I am looking for a hot sauce recipe. Anyone got a good one??

Darin


----------



## wdbrand (May 24, 2007)

Yea. A blow torch down your throat and a red hot poker up your butt.


----------



## akhan (Mar 17, 2011)

wd - thats a bit too much for me..

Darin - here is one of my favorites

2 jalapeno's cut into large pieces 
4 thai chilli peppers sliced in 1/2
1 red bell pepper cut into large pieces
6 cloves garlic
1/2 medium onion (sliced)
1.5 tsp salt
1 tsp chilli pepper flakes
juice of 1/2 lemon
1 tbsp dry oregeno
1.5 cup olive oil
1 cup white vinegar

In a medium pot - 
1) heat oil till it is nice and hot (high heat) add the red pepper, onion, garlic and jalapeno's. Let them go for a few minutes, until soft (becareful when adding things to hot oil, use gloves or a splatter shield)
2) Add vinegar - mix for a minute on med heat
3) Add salt, pepper flakes, oregeno and thai chilli peppers and lemon juice, put heat on low and simmer for 8 minutes
4) Turn off heat and let the mixture cool down
5) put the entire mixture in a blender and blend until smooth with no clumps (you can add fresh cilantro/parsley now if you would like)
6) put in a mason jar with a good seal and refridgerate overnight

Use as you would any other sauce, next time you make it add/remove as much heat as you'd like.
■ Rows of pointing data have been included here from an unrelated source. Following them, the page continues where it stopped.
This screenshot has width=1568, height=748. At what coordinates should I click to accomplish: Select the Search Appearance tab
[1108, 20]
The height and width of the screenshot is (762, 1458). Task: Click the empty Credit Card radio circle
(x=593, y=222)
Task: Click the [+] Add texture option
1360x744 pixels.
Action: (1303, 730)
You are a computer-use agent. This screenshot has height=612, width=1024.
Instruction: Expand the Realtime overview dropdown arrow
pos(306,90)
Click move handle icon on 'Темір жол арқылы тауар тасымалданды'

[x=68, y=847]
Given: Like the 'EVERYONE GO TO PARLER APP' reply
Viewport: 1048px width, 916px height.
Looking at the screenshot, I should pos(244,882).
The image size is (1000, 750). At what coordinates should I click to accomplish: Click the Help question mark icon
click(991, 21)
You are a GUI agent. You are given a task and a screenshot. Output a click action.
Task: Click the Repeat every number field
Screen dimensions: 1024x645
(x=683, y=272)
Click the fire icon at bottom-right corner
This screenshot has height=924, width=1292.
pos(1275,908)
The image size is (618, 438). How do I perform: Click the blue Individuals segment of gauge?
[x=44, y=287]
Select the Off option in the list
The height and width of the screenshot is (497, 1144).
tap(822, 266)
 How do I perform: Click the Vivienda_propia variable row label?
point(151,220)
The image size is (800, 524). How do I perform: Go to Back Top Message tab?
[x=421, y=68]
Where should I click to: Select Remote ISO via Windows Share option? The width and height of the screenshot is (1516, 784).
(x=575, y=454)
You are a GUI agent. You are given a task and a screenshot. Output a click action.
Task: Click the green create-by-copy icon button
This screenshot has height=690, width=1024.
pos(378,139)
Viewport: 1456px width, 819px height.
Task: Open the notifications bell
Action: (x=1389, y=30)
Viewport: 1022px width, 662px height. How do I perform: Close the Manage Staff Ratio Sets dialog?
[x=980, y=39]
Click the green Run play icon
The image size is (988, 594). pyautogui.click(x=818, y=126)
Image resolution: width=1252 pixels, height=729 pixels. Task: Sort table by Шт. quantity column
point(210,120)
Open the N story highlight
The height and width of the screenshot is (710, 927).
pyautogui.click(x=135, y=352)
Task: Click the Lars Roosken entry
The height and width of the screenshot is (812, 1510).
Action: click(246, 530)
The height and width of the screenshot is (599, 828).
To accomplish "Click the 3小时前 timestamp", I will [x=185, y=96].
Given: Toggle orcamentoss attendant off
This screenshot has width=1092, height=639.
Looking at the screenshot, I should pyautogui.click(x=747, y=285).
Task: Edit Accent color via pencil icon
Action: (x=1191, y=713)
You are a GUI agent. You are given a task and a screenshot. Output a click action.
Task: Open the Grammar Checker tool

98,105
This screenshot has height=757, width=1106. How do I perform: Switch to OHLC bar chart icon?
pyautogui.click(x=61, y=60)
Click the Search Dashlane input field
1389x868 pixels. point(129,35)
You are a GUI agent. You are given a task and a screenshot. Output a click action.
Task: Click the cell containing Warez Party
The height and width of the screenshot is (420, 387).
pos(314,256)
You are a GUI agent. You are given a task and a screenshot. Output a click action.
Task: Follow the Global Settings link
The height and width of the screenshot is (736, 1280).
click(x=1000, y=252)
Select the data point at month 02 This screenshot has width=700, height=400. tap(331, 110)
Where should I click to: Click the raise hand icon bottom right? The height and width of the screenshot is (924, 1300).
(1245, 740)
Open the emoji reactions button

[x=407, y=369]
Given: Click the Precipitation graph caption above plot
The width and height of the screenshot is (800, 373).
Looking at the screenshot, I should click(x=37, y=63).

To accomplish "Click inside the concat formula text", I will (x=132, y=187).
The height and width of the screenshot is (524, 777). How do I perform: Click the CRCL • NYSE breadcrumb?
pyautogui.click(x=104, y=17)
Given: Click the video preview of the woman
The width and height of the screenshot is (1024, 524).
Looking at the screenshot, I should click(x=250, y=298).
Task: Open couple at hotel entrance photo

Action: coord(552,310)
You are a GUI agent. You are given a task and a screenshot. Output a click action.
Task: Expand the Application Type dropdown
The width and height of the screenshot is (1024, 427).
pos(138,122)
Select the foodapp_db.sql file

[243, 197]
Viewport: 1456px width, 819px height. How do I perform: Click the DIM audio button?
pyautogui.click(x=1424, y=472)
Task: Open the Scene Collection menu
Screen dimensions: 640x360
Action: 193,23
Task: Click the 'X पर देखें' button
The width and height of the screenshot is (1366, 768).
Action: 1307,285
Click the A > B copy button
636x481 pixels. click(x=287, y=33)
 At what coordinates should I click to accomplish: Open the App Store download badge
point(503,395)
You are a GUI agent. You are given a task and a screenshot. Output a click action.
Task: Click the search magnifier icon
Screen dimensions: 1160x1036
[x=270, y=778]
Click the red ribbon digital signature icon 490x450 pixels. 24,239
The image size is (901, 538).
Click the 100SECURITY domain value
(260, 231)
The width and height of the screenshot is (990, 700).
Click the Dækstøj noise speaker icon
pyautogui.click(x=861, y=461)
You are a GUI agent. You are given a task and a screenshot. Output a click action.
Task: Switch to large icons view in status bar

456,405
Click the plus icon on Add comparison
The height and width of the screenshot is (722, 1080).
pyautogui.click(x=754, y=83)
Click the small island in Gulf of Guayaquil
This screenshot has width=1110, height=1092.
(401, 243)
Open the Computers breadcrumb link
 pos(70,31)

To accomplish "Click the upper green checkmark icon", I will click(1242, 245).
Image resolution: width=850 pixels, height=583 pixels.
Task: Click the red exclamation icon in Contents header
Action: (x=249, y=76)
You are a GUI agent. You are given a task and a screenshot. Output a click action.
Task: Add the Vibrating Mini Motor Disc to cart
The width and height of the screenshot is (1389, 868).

You can also substitute the thai pepper with ghost peppers if you want to get a feeling of what wdbrand was talking about.

Let me know if you try this and how it turns out.


----------



## Finger_Mullet (Aug 19, 2005)

akhan said:


> wd - thats a bit too much for me..
> 
> Darin - here is one of my favorites
> 
> ...


Do you leave the veins and seeds in the peppers or take them out?

Thanks!

Darin


----------



## akhan (Mar 17, 2011)

Leave everything in there - that is where the kick comes from!


----------



## surfchunker (Apr 10, 2006)

Yuppers I had a boss once took a banana pepper and slowly cut it up not touching any veins or seeds and when he got done it tasted like a green pepper


----------